Friday, October 08, 2010

Big grant, small grant application

Applying for a grant is nothing new, but this one is big, at least by the standards of the grants have applied for previously. The Max Planck Society sponsors Independent Research Groups, headed by a promising young scientist to explore some innovative and important niche. My task is to convince them I am promising and young, and that my work is innovative and important. They don't actually say young, they say "early career," for which I qualify, as I just got my PhD last year. I'm also fairly confident that my work is innovative, as everyone I tell about my work tells me that nobody else has thought about the question. The problem is, "nobody else has thought about the question," can be taken to mean, "who could possibly be interested in that?" So I am young and innovative, and my challenge is to seem promising and important.

Assuming I can convince them of these things, more so than the many other applicants, it will be a pretty sweet deal. They will not only give me a significantly increased salary for five years and enough funding to get my experiments going, they will pay for me to hire a couple of graduate students and a postdoc or two. Frankly, this is more of a career advance than I think I am likely to receive at this point.

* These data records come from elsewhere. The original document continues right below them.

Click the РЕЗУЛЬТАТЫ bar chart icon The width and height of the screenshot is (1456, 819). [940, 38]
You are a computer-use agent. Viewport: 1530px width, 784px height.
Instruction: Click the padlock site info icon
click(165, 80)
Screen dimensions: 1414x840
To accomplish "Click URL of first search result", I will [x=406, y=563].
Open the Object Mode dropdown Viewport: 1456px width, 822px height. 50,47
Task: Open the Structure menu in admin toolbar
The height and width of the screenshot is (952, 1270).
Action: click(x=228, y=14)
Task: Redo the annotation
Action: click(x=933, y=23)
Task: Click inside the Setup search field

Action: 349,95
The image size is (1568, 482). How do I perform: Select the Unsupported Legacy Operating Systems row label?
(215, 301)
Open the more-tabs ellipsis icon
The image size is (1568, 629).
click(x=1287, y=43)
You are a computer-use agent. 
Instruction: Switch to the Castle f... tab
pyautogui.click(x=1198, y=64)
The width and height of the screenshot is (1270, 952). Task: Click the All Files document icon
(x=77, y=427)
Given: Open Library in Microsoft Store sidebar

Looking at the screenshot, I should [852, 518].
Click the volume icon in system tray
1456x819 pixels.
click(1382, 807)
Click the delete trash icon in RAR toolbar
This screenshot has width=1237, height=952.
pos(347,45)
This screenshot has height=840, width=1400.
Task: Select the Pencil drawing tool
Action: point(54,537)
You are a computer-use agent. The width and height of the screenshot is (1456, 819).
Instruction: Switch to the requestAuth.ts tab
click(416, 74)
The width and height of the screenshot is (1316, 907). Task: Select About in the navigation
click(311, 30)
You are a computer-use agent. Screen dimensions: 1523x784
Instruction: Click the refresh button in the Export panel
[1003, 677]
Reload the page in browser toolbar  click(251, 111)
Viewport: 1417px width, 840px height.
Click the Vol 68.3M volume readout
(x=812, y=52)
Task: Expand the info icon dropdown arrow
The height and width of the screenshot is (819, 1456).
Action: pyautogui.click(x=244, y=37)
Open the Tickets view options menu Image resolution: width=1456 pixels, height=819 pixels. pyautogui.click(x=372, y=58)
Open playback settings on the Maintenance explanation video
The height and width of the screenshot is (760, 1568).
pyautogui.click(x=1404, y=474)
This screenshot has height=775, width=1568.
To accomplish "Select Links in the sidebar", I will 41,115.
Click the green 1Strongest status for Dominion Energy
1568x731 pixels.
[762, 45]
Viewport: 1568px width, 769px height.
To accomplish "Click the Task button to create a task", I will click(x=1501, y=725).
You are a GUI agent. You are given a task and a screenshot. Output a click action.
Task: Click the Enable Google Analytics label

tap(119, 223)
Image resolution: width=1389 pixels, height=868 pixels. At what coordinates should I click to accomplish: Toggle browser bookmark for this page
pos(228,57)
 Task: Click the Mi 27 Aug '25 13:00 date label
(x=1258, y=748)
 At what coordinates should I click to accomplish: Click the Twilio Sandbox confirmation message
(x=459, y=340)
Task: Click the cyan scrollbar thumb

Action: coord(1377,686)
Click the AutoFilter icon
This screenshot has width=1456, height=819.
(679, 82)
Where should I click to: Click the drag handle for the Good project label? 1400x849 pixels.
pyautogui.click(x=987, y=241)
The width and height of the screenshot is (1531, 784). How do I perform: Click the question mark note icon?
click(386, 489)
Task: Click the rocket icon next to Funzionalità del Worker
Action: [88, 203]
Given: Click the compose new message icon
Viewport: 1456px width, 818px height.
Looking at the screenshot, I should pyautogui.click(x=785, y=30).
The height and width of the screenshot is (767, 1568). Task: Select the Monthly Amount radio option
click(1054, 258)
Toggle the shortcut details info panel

The nice part, other than the generosity of the award should I get it, is how little work they ask of me for the application. They want only a one-page statement of my Scientific Accomplishments (I'm not sure what these are yet) plus 2 pages of Research Plans. I could give them 20 pages of research plans with little difficulty if my hands worked well, but under the circumstances I'm much happier to give them 2.

How my health issues will work into this whole application is an interesting question. There is no doubt that I would have been more productive this year and in grad school had been healthy, but I doubt that they can or should take this into consideration. The best I can hope for is that one of my letter writers will mention something about dedication to science or gumption or the fact that I just keep coming back, like a bad case of poison ivy.

On a more philosophical level, I can ask this question: if someone has a disability which interferes with their productivity, and is likely to continue interfering with their productivity, should an employer consider how productive the worker would be without the disability, or should they simply asked of each candidate, "how productive is he/she likely to be?" I would like to say the former, but from the employer's point of view, it's hard to make the case against the latter.

On the other hand, my joint problems potentially make me better qualified to think of the questions and tell other people to gather the necessary data to answer them than I am for actual data gathering and analysis. The higher they promote me, the more qualified I may be.

1 comment:

jte said...

Your final point is both clever and bulletproof. In the aggregate, productivity is best served by having people in managerial positions who can manage the productivity of others, but who would not be highly productive outside of those managerial positions. But as with so many other things, that's not the kind of argument that helps on a grant application.